Durante finales del siglo XIX y comienzo del siglo XX, la mayoría de las reformas estaban enfocadas en conseguir más recursos. Como la de hace 117 años, en el Gobierno de José Manuel Marroquín, que buscó aumentar el impuesto al tabaco, fósforo y cigarrillos.
Para los analistas solo tres se han graduado como integrales. “Quizás la única reforma tributaria integral, o que se le parezca, que se ha hecho en Colombia, fue la que se dictó a comienzos de la administración Alfonso López Michelsen (1974), aprovechando el estudio y las recomendaciones que hizo la misión Musgrave, que había sido contratada por la administración Lleras Restrepo”, recuerda el exministro de Hacienda.
Sarmiento explica que esta reforma trajo cambios sustanciales en el impuesto sobre la renta, incluyó el régimen de renta presuntiva; estableció el sistema de devoluciones, y gravó con IVA los servicios de telecomunicaciones y telefonía.
La de 1986, bajo el gobierno de Virgilio Barco Vargas, también fue calificada como integral. Según Ayala, esta modificó de manera profunda el régimen de impuesto de renta e hizo el sistema más simple y efectivo.
Por su parte la reforma de 1990 durante la presidencia de César Gaviria Trujillo -aunque menos ambiciosa- incluyó una amnistía tributaria, incrementó la tasa del IVA, redujo el arancel promedio y además creó la Dian.
A partir de estas, se han hecho otras más que han tenido por objetivo incrementar los ingresos. Y si bien la carga tributaria ha aumentado, pasando de 10% del PIB en 1990 a 17,3% en 2011, aún hay preocupaciones porque sigue baja frente al promedio de la Región, que está por encima de 21%. Cada 27 meses en promedio se hacen reformas y estas se han convertido en las máquinas tapahuecos (fiscales) de los gobiernos, como bien lo dijo el profesor e investigador de la Universidad de los Andes, Daniel Mejía. Ahora el Gobierno está pensando en prórrogas de impuestos clave como el Gravamen a los Movimientos Financieros (GMF) y en mayores tarifas al impuesto al patrimonio.
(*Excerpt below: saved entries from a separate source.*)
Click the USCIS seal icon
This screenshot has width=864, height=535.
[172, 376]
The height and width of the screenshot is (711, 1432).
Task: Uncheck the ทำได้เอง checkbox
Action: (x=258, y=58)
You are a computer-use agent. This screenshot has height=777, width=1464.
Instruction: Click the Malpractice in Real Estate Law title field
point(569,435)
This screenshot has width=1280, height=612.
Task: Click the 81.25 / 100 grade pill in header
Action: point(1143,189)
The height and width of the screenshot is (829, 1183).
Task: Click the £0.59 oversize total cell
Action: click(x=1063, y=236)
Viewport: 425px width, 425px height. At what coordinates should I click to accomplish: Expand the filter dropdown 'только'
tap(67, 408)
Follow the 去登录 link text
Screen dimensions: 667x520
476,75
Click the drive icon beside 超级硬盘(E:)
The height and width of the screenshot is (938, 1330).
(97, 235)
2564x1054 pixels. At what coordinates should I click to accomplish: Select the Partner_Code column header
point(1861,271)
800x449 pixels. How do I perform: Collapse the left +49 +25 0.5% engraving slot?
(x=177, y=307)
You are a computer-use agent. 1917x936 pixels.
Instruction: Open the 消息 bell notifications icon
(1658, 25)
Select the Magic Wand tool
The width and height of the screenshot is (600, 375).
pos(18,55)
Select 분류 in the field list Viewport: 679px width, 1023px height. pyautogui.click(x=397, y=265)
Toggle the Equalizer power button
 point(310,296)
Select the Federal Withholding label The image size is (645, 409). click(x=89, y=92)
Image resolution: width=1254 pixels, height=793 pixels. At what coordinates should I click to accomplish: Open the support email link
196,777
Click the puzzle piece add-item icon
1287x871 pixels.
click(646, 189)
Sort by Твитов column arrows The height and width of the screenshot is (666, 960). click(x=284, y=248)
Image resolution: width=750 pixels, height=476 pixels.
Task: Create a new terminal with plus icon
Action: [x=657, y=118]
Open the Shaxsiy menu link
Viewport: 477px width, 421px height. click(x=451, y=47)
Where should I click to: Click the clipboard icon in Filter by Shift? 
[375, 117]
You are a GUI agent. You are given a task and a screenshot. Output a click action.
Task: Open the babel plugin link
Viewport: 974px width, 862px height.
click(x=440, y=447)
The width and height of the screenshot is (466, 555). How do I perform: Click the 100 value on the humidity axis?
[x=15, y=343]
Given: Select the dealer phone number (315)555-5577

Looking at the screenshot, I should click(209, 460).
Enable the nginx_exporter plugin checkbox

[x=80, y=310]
La necesidad de este tipo de reformas ya es un lugar común. En opinión de Lewin debe hacerse una revisión completa de las instituciones y normas, lo que involucraría no solo su modernización jurídica sino económica, compatible con los desarrollos y circunstancias del siglo XXI. Para los analistas el cambio no da espera. Después de tantos años el régimen “sigue incoherente, injusto, excesivamente extenso, complicado y lleno de errores y de coyunturas de evasión”, en opinión de Ayala. La receta de la esquiva reforma estructural está, lo difícil será cocinarla.